(Dataset excerpts)
Segment Open
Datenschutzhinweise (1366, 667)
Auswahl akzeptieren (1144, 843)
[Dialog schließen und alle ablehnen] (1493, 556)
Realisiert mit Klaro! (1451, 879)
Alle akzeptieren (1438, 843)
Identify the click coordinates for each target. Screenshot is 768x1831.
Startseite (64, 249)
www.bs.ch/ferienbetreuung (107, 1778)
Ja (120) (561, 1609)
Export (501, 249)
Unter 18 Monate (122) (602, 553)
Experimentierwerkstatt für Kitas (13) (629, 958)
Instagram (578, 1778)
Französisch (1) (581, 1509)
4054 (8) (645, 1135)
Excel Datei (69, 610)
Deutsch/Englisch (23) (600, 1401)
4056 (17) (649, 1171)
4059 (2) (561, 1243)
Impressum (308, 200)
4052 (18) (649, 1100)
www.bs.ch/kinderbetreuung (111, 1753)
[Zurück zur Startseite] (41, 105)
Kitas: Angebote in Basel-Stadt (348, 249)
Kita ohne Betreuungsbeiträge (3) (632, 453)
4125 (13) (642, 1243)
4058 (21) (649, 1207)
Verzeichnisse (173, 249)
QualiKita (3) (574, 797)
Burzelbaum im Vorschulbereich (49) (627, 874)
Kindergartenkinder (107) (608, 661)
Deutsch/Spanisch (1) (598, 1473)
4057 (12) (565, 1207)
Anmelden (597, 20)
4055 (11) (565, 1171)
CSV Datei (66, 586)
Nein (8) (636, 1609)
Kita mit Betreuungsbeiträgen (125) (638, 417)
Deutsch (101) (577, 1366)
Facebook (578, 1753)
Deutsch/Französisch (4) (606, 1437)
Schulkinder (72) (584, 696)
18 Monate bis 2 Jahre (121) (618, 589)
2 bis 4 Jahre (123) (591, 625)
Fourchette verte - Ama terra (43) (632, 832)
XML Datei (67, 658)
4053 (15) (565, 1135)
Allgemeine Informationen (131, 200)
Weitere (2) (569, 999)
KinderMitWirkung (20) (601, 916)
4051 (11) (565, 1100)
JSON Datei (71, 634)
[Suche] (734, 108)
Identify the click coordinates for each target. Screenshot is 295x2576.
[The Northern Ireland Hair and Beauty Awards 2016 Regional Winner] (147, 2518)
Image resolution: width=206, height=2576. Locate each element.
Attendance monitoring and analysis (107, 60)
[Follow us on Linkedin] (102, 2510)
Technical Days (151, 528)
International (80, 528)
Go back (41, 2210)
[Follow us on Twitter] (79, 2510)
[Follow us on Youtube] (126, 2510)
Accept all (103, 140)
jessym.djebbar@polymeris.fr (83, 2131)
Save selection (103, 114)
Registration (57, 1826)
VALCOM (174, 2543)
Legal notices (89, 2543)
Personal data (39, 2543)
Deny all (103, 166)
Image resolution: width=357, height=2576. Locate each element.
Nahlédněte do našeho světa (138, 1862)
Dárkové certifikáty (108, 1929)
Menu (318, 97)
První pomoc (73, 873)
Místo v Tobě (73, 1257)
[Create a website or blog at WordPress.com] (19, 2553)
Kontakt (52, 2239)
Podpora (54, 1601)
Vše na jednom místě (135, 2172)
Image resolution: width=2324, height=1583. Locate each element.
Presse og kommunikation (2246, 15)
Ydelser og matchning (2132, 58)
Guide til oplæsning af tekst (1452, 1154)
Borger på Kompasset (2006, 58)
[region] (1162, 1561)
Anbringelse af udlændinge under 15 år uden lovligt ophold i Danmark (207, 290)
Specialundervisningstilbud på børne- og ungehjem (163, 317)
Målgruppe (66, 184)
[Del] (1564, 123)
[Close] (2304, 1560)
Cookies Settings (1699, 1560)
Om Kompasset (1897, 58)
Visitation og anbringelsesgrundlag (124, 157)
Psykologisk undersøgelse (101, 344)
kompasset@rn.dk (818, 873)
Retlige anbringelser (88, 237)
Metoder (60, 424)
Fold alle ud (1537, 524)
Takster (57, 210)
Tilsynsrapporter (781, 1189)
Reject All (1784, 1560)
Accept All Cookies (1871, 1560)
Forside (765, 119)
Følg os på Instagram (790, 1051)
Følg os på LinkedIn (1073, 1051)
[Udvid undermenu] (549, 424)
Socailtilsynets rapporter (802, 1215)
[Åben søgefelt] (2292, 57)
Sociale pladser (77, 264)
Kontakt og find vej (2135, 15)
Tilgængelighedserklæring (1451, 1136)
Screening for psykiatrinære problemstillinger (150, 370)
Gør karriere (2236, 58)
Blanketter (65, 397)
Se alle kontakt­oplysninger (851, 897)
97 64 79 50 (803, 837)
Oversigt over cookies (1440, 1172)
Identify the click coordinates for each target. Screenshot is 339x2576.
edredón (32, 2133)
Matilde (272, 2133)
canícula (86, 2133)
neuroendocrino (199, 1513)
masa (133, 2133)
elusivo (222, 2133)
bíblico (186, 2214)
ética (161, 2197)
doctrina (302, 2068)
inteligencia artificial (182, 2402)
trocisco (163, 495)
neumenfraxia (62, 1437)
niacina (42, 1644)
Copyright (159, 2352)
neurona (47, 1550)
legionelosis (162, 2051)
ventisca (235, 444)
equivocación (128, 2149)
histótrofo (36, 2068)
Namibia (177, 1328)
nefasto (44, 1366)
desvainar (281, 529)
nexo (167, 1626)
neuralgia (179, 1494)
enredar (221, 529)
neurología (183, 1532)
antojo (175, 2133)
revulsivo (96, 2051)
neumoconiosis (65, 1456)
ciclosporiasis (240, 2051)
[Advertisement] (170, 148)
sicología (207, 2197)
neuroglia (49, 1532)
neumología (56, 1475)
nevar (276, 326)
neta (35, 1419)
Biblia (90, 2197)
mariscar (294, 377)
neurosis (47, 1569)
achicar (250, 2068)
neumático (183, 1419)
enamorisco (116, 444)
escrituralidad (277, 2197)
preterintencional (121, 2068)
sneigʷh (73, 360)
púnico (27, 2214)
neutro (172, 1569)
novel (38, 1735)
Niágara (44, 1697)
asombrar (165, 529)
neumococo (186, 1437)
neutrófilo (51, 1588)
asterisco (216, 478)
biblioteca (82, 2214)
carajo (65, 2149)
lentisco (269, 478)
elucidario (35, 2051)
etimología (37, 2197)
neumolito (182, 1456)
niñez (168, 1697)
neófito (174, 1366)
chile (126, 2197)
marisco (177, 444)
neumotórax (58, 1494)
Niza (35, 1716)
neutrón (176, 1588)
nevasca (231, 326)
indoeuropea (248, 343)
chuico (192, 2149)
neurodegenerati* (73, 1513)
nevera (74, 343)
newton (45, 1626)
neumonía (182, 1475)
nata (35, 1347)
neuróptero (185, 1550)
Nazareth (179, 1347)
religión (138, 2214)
Segment Closed
§ What you should do:
Only lines that contain the string "Jahre" count; pick each one out of the records and copy it.

§ Solution for this problem:
18 Monate bis 2 Jahre (121) (618, 589)
2 bis 4 Jahre (123) (591, 625)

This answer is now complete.